Task to carry out: Omitting all images, transcribe the listing word for word.

Provided material:
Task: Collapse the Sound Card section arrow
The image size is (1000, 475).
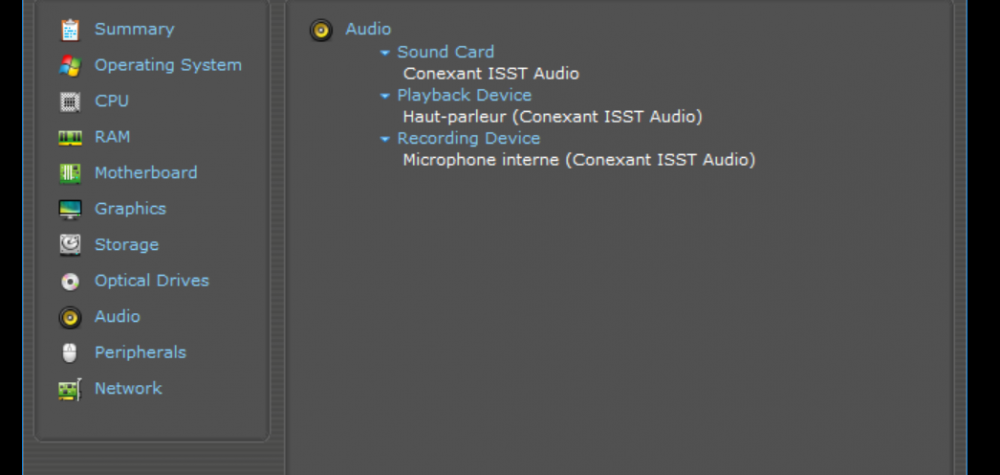Action: pyautogui.click(x=385, y=53)
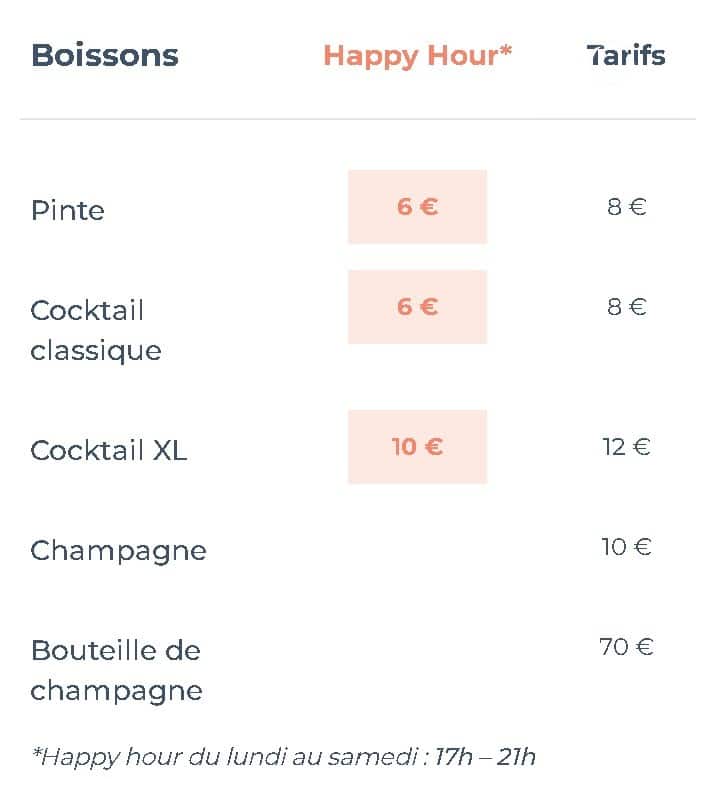Click the Cocktail XL 10 € happy hour box
716x810 pixels.
[417, 447]
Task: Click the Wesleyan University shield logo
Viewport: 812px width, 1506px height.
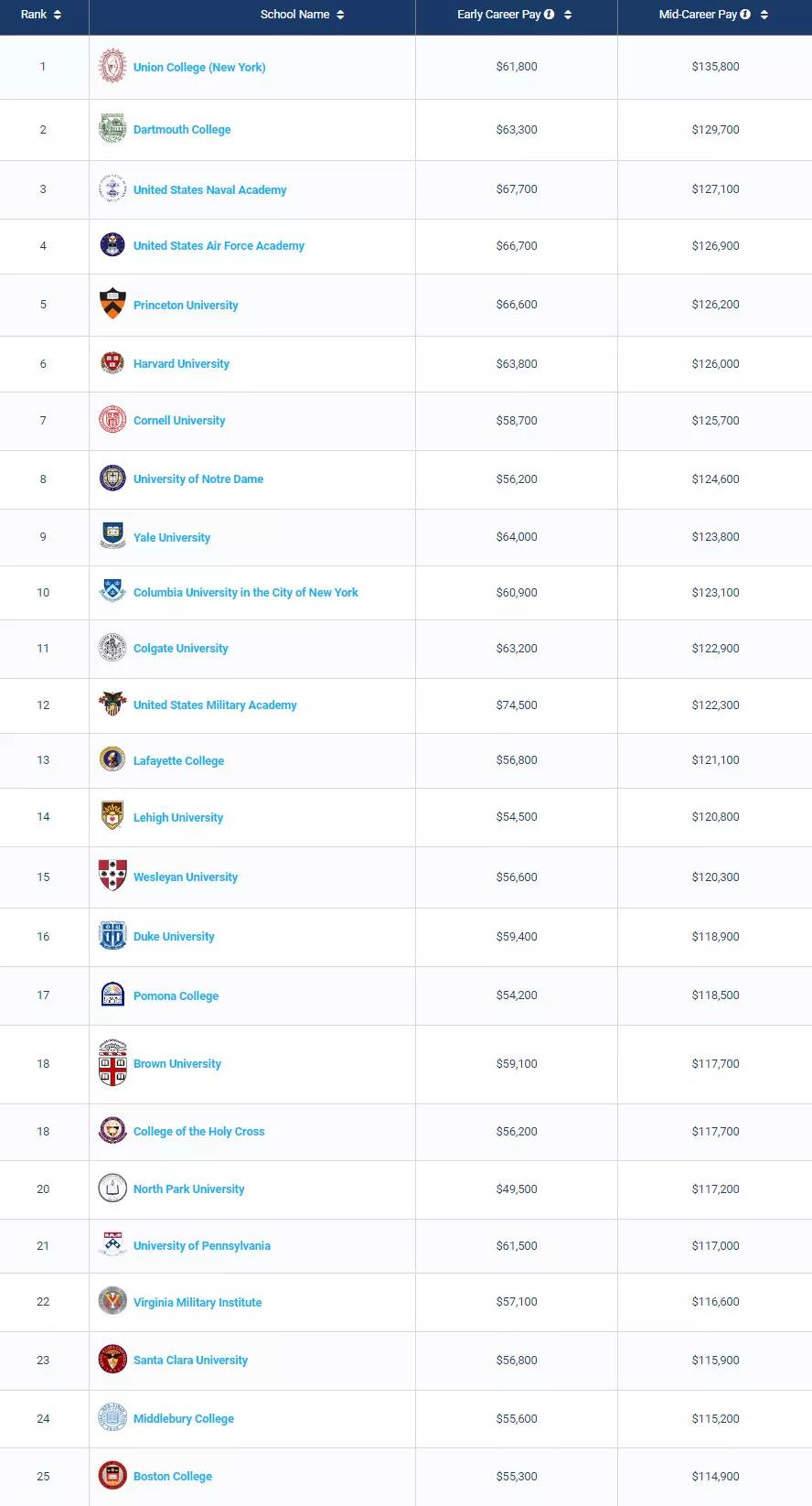Action: [112, 876]
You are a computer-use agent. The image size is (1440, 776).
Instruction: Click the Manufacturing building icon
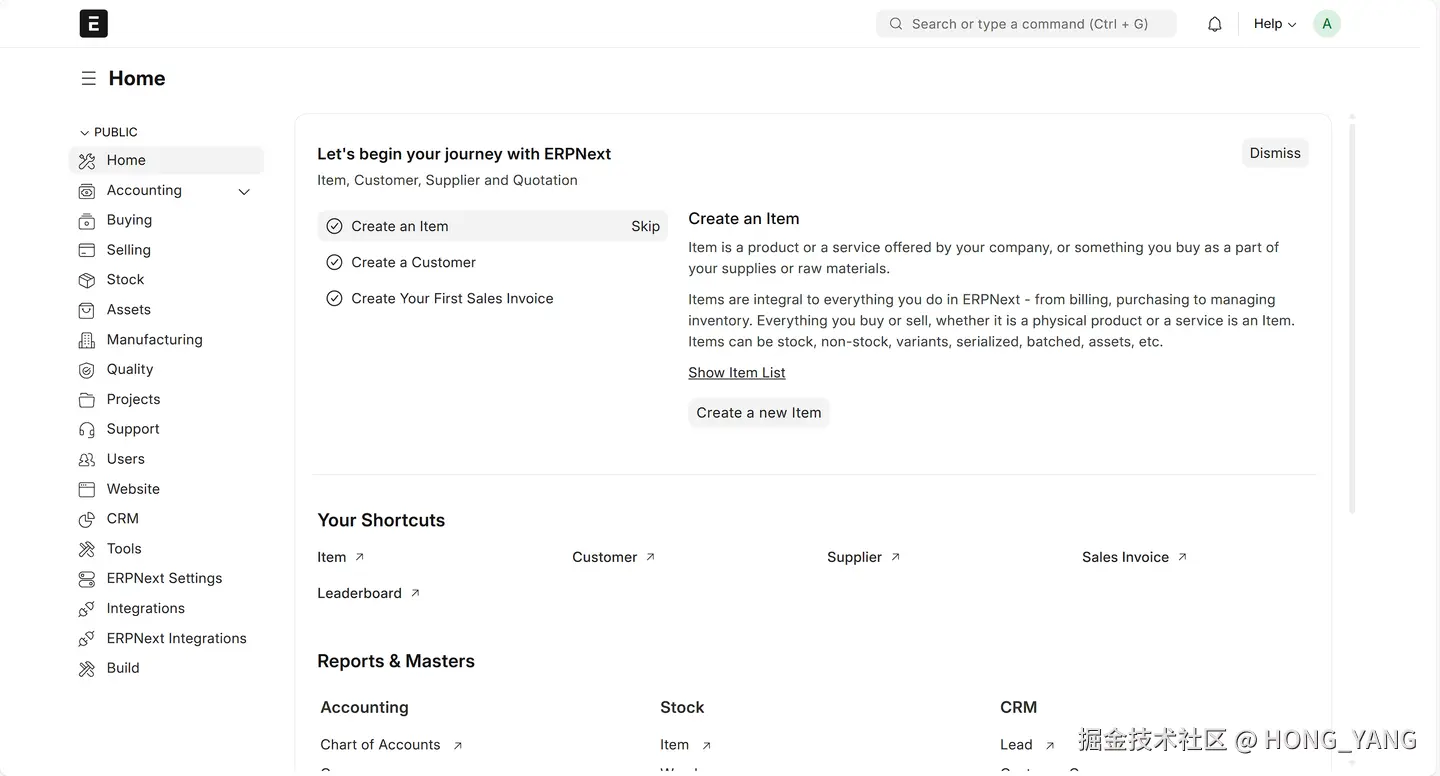pyautogui.click(x=87, y=340)
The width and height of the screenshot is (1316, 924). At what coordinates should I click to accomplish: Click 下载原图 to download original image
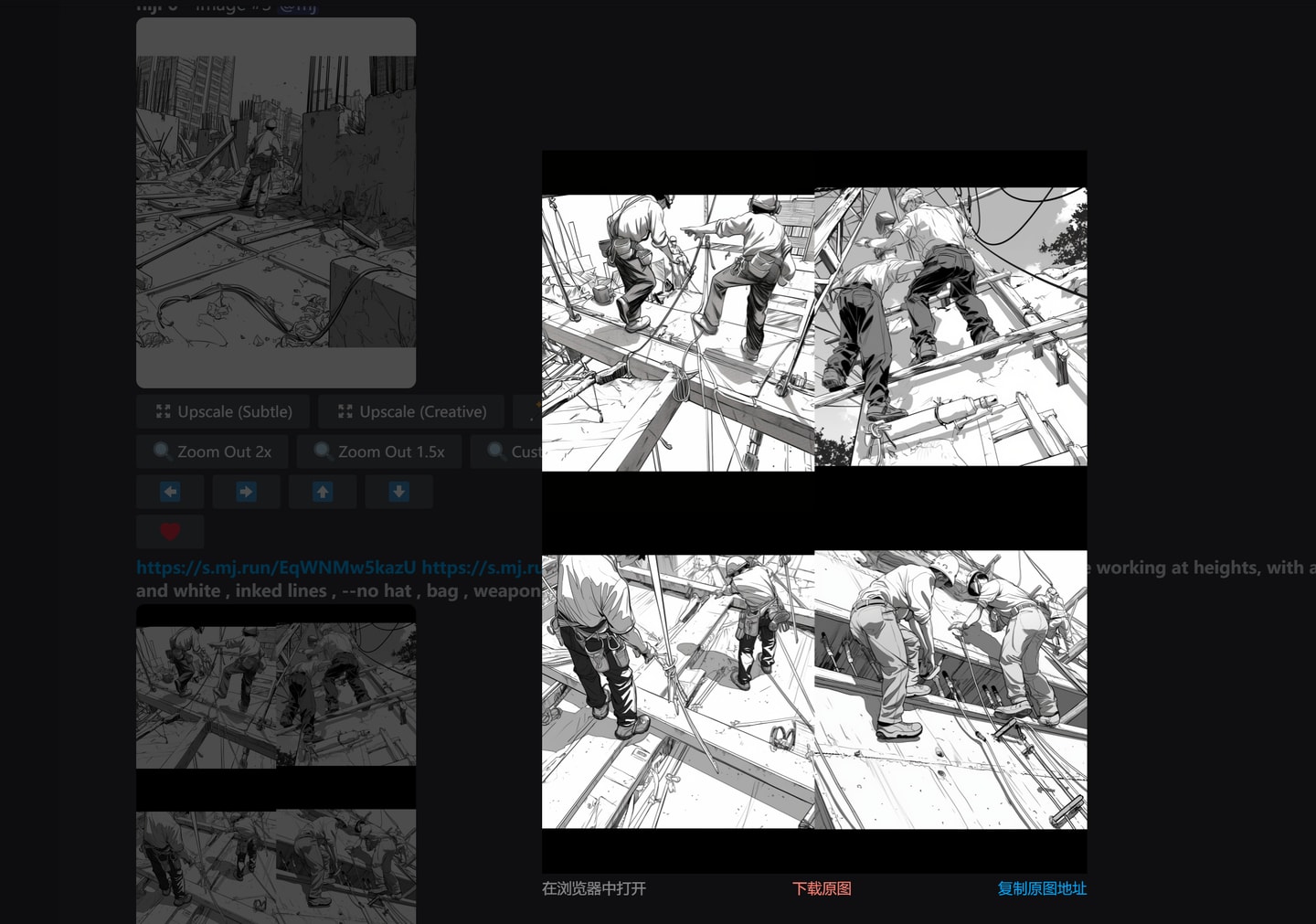click(x=822, y=888)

Solution:
Task: Collapse the Sound Card section arrow
The image size is (1000, 475).
Action: pyautogui.click(x=385, y=53)
Click the Cocktail XL 10 € happy hour box
716x810 pixels.
[417, 447]
Task: Click the Wesleyan University shield logo
Viewport: 812px width, 1506px height.
Action: [112, 876]
You are a computer-use agent. The image size is (1440, 776).
Instruction: Click the Manufacturing building icon
pyautogui.click(x=87, y=340)
The width and height of the screenshot is (1316, 924). At what coordinates should I click to accomplish: Click 下载原图 to download original image
click(x=822, y=888)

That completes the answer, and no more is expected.